For employers who believe that primary care is a central strategy for keeping plan members healthy and reducing the frequency and severity of high-cost claims, virtual primary care now offers convenience, speed and doctor expertise to plan members no matter where they are.
However, virtual primary care specifically from a health insurance company has problems.
Here are 5 problems with virtual primary care from a Health Insurance Company:
- Low Trust with Patients – A survey from the American Board of Internal Medicine and the University of Chicago found that only 33% of patients trust health insurance companies. For virtual primary care to be effective, patients need to use the service and follow the directions of the primary care provider. If most patients do not trust health insurance companies, patients will neither seek out a virtual primary care visit from a health insurance company nor follow the advice of that even if they did.
- PBM Conflict-of-Interest – All the major health insurance companies have their own Pharmacy Benefits Manager (PBM). These PBMs make money on every prescription by either collecting a commission from the pharmaceutical manufacturer for brand-name medications (i.e., Rebates) or by up-charging for generic medications (i.e., Spread-Pricing). Therefore, health insurance companies are financially incentivized to have as many prescriptions written as possible.
However, when a patient has a virtual primary care visit, they may not need a prescription. Counseling on lifestyle changes regarding diet and exercise may be much more effective than medication. Accordingly, a virtual primary care physician from a health insurance company has a conflict of interest between what is best for their employer (i.e., writing a prescription) and what is best for their patients (i.e., not writing a prescription).
- Prior Authorization Conflict-of-Interest – Certain tests and medications require prior authorization from a health insurance company to be covered. Prior authorization involves a doctor asking a health insurance company for permission to order a test or medication. If a prior authorization is denied, a doctor can appeal that decision to advocate for the patient.
A conflict of interest occurs if a virtual primary care physician who works for a health insurance company is denied prior authorization. A virtual primary care doctor from a health insurance company would be forced to counter their own employer. Would the health insurance company reprimand that doctor? Would it fire them? Would these actions be transparent for the health insurance company’s employer customers and the public?
- PPO Contract Restrictions – Frequently PPO contracts between health insurance companies and hospital systems that employ large groups of doctors prevent the health insurance company from directing members to a specific hospital or doctor. The term for directing patients is “steerage” and PPO contracts forbid it. This “no steerage” term is negotiated by the hospital system in exchange for the discount it gives the health insurance company.
A virtual primary care physician who works for a health insurance company will need to refer some patients for specialist care. That virtual primary care doctor will not be able to refer the patient to a specific specialist that has the best expertise for the patient because of the health insurance company’s “no steerage” contract restriction.
- Employees Lose Their Doctor with an Insurance Change – Employers often change health insurance companies to lower costs and receive better service.
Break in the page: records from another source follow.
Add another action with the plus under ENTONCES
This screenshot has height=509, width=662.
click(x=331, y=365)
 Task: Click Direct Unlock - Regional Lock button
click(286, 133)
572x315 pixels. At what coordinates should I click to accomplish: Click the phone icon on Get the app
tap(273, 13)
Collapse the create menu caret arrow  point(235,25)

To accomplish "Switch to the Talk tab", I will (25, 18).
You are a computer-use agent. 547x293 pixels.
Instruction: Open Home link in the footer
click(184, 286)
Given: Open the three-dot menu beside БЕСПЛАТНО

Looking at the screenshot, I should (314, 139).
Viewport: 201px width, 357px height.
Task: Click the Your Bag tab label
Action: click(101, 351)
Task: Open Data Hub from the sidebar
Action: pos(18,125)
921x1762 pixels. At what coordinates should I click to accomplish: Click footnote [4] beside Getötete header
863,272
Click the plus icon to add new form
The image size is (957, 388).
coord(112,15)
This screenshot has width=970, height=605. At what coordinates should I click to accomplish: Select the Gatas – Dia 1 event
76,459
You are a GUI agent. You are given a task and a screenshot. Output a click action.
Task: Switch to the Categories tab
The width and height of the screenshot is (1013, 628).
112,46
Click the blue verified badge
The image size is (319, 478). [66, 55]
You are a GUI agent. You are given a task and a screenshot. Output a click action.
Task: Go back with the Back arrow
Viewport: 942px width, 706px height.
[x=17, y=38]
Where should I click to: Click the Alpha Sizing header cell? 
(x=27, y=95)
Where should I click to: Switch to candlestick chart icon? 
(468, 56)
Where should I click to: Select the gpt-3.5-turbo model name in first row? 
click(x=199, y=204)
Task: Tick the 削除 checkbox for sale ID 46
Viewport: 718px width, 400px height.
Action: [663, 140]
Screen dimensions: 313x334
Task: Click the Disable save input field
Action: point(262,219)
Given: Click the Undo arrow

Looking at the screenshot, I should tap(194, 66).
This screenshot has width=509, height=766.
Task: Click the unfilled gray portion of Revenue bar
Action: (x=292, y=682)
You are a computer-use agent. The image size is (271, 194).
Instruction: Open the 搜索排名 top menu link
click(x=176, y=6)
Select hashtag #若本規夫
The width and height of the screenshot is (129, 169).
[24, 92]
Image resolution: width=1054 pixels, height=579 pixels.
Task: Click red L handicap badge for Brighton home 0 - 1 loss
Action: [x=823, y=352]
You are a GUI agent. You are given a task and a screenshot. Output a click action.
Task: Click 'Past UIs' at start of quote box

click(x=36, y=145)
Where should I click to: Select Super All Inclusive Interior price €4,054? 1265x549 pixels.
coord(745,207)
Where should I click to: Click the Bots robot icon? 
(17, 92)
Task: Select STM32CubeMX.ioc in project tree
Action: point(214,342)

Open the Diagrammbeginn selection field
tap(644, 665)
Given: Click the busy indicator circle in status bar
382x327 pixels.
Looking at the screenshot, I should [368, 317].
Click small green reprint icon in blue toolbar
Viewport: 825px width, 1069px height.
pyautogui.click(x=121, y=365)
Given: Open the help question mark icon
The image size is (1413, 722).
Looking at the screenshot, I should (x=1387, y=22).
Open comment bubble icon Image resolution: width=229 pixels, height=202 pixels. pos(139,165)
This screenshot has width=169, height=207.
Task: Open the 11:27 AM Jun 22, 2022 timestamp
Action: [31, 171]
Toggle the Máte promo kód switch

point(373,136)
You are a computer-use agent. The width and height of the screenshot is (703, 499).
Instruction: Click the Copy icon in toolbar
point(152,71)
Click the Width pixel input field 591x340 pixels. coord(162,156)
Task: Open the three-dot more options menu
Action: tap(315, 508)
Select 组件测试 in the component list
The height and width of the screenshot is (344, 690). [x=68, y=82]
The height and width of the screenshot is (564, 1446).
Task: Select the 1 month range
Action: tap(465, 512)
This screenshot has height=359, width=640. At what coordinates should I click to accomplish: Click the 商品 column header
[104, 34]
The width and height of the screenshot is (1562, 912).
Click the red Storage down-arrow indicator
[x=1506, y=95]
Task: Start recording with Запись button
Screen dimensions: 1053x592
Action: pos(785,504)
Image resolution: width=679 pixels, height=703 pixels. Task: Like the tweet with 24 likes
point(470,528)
However, if an employer has virtual primary care through their health insurance company, then the employees would lose their virtual primary care doctor with that change.
This disruption to employees gives the health insurance company greater leverage with employers to charge higher prices and skimp on service.
These 5 problems with virtual primary care from a health insurance company are why obtaining virtual primary care from a different source is the best approach for employers.